The History of London's Victoria Benches Spot Expertly Told By Lucien Clarke

In another stellar installment of Quartersnacks' and writer Farran Golding's "Favorite Spots" article, Lucien Clarke talks about the Victoria Benches (R.I.P.) in London and his part in Palace Skateboards' 2017 video, Palasonic. Pour up a cup of tea, these are always great.

From QS' site: "Although good ledge spots are hardly synonymous with British skateboarding, it’s a surprising reality that they were missing from even the country’s capital until the turn of the millennium. Such was the landscape of London until, in the late 1990s, heaven was discovered in an unassuming patch of greenery just down the road from Victoria Station. Jacob Sawyer’s wonderful “Ode To Victoria Benches” story for Slam City Skates pinpoints the spot as having been discovered somewhere around 1997. The Blueprint Skateboards team and friends would go on to localize it, with the benches appearing in Waiting For The World, Headcleaner, and First Broadcast."

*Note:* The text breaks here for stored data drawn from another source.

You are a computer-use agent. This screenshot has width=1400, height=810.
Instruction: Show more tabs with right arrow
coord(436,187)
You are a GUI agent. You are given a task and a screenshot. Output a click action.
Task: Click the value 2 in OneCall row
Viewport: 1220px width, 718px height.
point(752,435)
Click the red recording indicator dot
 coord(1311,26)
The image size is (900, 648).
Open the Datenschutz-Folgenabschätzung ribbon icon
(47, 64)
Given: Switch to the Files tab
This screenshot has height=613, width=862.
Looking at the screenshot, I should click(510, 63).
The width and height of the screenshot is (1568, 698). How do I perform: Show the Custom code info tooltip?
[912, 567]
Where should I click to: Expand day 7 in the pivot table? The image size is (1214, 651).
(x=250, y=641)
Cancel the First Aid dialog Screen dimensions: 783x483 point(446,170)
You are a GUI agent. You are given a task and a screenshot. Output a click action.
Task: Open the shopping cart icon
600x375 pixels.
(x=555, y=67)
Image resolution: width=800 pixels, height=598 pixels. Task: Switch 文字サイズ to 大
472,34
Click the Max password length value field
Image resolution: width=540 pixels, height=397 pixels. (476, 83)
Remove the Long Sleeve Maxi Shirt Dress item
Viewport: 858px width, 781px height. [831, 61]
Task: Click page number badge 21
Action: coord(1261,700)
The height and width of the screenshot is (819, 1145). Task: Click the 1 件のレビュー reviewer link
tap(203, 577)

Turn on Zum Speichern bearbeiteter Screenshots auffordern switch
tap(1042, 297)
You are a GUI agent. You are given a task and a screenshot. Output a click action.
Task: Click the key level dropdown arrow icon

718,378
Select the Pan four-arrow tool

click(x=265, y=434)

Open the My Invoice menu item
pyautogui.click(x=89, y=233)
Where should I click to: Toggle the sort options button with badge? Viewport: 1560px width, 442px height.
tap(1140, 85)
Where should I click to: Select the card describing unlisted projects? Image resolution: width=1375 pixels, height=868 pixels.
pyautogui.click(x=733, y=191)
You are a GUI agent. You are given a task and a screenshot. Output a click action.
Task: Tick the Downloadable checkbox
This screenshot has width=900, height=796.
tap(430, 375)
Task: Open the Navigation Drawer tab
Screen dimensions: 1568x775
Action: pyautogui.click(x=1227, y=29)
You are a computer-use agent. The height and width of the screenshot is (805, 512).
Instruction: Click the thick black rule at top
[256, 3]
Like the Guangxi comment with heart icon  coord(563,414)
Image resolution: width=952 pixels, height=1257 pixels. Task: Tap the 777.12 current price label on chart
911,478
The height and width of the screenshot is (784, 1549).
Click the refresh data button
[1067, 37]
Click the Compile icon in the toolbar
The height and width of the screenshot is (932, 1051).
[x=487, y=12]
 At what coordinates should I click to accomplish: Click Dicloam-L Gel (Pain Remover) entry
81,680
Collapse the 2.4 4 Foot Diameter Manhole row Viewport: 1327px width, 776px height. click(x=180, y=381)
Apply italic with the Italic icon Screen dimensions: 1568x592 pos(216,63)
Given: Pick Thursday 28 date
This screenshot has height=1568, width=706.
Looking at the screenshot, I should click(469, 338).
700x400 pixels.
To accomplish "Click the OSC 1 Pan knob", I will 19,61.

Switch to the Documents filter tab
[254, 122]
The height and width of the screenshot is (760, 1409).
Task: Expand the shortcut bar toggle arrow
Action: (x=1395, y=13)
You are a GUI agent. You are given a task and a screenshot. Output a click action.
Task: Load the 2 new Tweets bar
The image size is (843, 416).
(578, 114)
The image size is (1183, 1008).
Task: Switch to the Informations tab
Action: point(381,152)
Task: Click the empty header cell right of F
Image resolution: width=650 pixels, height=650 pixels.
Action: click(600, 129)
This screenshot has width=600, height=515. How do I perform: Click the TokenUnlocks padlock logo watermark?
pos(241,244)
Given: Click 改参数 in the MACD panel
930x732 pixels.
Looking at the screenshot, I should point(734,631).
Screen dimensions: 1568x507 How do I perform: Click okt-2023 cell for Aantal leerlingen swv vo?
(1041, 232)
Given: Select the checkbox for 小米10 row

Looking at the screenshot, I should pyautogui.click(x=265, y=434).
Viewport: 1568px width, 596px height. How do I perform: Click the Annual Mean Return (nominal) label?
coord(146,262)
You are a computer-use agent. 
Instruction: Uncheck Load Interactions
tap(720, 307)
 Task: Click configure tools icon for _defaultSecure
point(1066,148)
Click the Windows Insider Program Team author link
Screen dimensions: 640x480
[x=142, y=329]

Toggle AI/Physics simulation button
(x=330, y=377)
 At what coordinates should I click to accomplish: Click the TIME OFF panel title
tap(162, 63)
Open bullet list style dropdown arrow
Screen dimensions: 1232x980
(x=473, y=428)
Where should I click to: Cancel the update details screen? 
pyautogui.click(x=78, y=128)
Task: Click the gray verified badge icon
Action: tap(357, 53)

"Aside from the mystery of what the benches were made of, one of the most intriguing aspects of the their history is their function as a nexus point. As Sawyer succinctly puts it: “Victoria Benches became Toby Shuall’s spiritual home, a focal point for Nick Jensen’s progression and the place Lucien Clarke learned to skate” — and would revive from a period of forced hibernation in the spot’s waning days leading up to Palace’s Palasonic video."